Estamos ante una anomalía histórica. No vemos aún la burbuja en toda su magnitud, pero los ingredientes están servidos: máximos de dinero en efectivo en fondos monetarios, máximos de entrada de capital en ETF de oro, máximos de liquidez global y —casi podría decirse— máximos de estupidez. Los gobiernos han roto la eficiente asignación de recursos del mercado libre y la han sustituido por la hipertrofia del mercado especulativo. Han convertido el ahorro en un rehén de la política, y el capital en una ruleta alimentada por crédito barato.
El diagnóstico austríaco es claro. El tipo de interés natural ha sido suplantado por la manipulación política. La estructura de capital está distorsionada por proyectos que sólo sobreviven con dinero gratis. Los precios relativos han perdido su función de brújula. Los salarios reales se estancan y el ahorro en moneda se pulveriza. Los primeros receptores del crédito —Estados, bancos y grandes corporaciones— se benefician, mientras la mayoría paga la factura en forma de inflación y pérdida de poder adquisitivo.
El mundo se encamina hacia tres desenlaces posibles. El primero es una inflación controlada con tipos reales negativos y represión financiera para licuar la deuda poco a poco. El segundo es el ajuste deflacionario, necesario para depurar las malas inversiones, pero políticamente impensable. El tercero, y más probable, es una alternancia caótica de mini-recesiones y reflaciones forzadas, que prolonga la agonía sin resolver nada.
Lo que está en juego no es sólo la estabilidad financiera. Es también una cuestión moral. Hemos sustituido la disciplina del ahorro y la prudencia por la irresponsabilidad de gobiernos que se niegan a vivir dentro de sus posibilidades. Estamos incubando no sólo una burbuja financiera de consecuencias gigantescas, sino también una gran crisis de estupidez y de moralidad.
La historia económica enseña que los ciclos inflados por crédito fácil nunca acaban bien.
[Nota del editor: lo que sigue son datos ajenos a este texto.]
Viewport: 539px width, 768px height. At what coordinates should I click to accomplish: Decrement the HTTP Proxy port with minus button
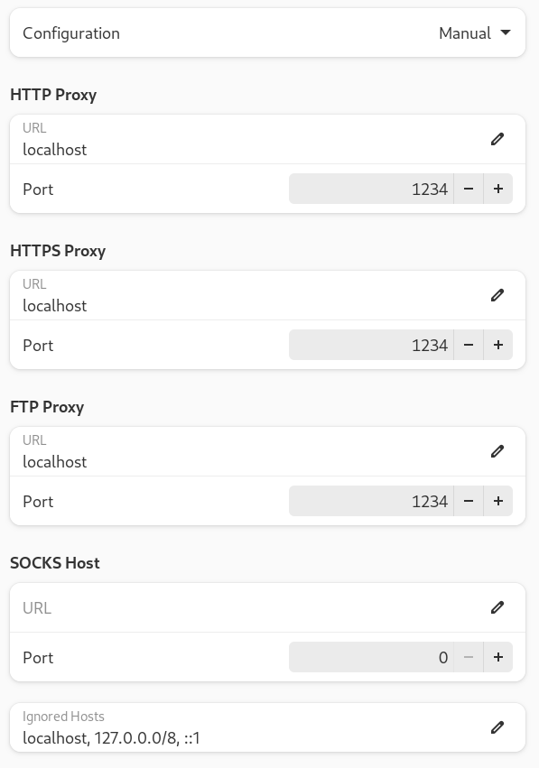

Podemos seguir mirando hacia otro lado, inventar corsés fiscales que se rompen al primer golpe de realidad, o celebrar una riqueza ficticia alimentada por bancos centrales. Pero la verdad es que hemos roto el último ancla que quedaba: la disciplina monetaria. Hoy la economía global vive de prestado, bailando sobre un volcán de crédito barato y liquidez infinita.
Como advirtió Carl Menger, padre de la Escuela Austriaca, «el dinero no es una invención del Estado. Es una institución social espontánea». Hoy estamos pagando las consecuencias de haber olvidado esa lección.
Gisela Turazzini, Blackbird Bank Founder CEO.